Is Dracula itself a socialist text? It is doubtful. Stoker himself was the archetypal late-nineteenth century bourgeois capitalist, and socially conservative. If the Count is an aristocrat, so is Lord Godalming, one of the heroes of the story, and all the rest of Stoker’s brave protagonists come from the professional middle classes. At one point Mina Harker sings the praises of money and the power for good that capital has, and by the end of the novel the social order disrupted by Dracula’s predations is restored.[10] The working class barely feature in the novel, and those that do are essentially joke characters. Yet it is a narrative about exploitation, and the use and abuse of power, as much as a supernatural tale.
In the twentieth century elements of the left have viewed Dracula and the horror story generally, in particular in its cinematic manifestations, with suspicion. The first (unauthorised) film adaption of the story, the German Nosferatu (1922), was condemned by the German Communist Party journal Leipziger Volkszeitunger as ‘wrapping the worker… in a supernatural fog through which he can no longer see concrete reality.’[11] In other words the vampire film was a frivolous distraction for a proletariat that should be concentrating instead on revolution.

Incidentally, it was a political refugee from European turbulence who would, more than any other person, popularise the image of the vampire in the twentieth century. This was Bela Lugosi, actor and socialist, who fled his native Hungary following the failure of an attempted communist revolution and eventually found his way to Hollywood, and silver screen immortality, as ‘Dracula’ in 1931.

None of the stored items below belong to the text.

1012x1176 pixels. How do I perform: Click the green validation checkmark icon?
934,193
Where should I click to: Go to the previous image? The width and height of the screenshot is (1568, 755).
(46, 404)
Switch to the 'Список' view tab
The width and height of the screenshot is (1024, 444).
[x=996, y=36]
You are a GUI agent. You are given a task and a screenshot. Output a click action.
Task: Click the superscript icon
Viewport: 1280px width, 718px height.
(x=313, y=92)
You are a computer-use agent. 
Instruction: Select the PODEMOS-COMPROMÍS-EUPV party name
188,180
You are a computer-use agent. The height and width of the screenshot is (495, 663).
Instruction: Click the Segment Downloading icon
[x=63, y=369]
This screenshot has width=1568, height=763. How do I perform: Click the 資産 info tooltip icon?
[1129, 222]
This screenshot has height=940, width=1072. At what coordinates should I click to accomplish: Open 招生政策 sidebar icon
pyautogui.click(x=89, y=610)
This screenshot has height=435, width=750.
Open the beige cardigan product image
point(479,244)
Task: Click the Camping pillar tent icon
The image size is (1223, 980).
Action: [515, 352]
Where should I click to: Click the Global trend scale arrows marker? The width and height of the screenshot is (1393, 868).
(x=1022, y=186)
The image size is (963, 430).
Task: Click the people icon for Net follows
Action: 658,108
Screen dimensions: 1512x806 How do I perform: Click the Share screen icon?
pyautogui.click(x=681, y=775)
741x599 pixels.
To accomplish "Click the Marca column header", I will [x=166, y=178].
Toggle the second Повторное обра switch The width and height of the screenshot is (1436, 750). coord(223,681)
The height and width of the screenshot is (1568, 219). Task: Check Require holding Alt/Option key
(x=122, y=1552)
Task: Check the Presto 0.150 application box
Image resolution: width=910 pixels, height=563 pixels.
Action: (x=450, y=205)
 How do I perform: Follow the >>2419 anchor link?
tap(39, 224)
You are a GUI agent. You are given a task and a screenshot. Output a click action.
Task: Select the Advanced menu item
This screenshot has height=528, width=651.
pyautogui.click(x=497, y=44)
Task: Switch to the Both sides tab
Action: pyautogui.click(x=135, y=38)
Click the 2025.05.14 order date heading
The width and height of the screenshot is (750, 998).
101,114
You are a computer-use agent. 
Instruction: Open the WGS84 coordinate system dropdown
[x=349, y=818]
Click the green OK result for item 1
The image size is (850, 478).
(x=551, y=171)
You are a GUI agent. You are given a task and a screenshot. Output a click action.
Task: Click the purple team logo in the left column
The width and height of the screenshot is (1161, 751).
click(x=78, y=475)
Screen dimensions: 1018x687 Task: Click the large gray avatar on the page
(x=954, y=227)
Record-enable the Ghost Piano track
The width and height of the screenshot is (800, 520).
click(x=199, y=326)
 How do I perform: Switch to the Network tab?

More than thirty years after Nosferatu, Nina Hibbin of the Daily Worker had nothing good to say about the 1958 Hammer adaptation of the novel: ‘This film disgusts the mind and repels the senses.’[12] For the Daily Worker, Dracula represented ‘trash’ Hollywood culture imported into Britain a symbol of free market capitalist cultural hegemony from the other side of the Atlantic. Although, in truth, Hammer was a British company, the film was financed by Universal Studios. For the journal of the Communist Party of Great Britain, the vampiric capitalist threat came from California, not Transylvania.

Yet Dracula, and the vampire myth, have both persisted, and continue to be adapted in various mediums in the early twenty-first century. The imagery of the vampire has been utilised by the political left, and condemned by it, but the people’s flag and the vampire’s diet both continue to be the deepest red.
Notes
- Clive Leatherdale, Dracula: The Novel and the Legend (Desert Island Books, Brighton), 1993, p.69.
- David J. Skal, Hollywood Gothic (Faber and Faber, Inc., New York), 2004, Introduction.
- Peter Haining (ed.), The Dracula Scrapbook (New English Library, London), 1976, p.147.
- Sue Chaplin, Gothic Literature (York Press, London), 2011, p.122.
- David J. Skal, The Monster Show: A Cultural History of Horror (Plexus Publishing Limited, London), 1994, p.159.
- Christopher Frayling, Vampyres: Lord Byron to Count Dracula (Faber and Faber Limited, London), 1991, Introduction.
- JT Sheridan Le Fanu, ‘Carmilla’ in In a Glass Darkly (Oxford University Press, Oxford), 1993, p.266.
- Mary E. Braddon, ‘Good Lady Ducayne’ in Richard Dalby (ed.), Dracula’s Brood(Harper, London), 2016, pp.183-209.
- Frayling, Vampyres, p.84.
- Leatherdale, Dracula: The Novel and the Legend, chapter thirteen.
- Skal, Hollywood Gothic, p.88.
- Marcus Hearn and Alan Barnes, The Hammer Story (Titan Books, London), 2007, p.31.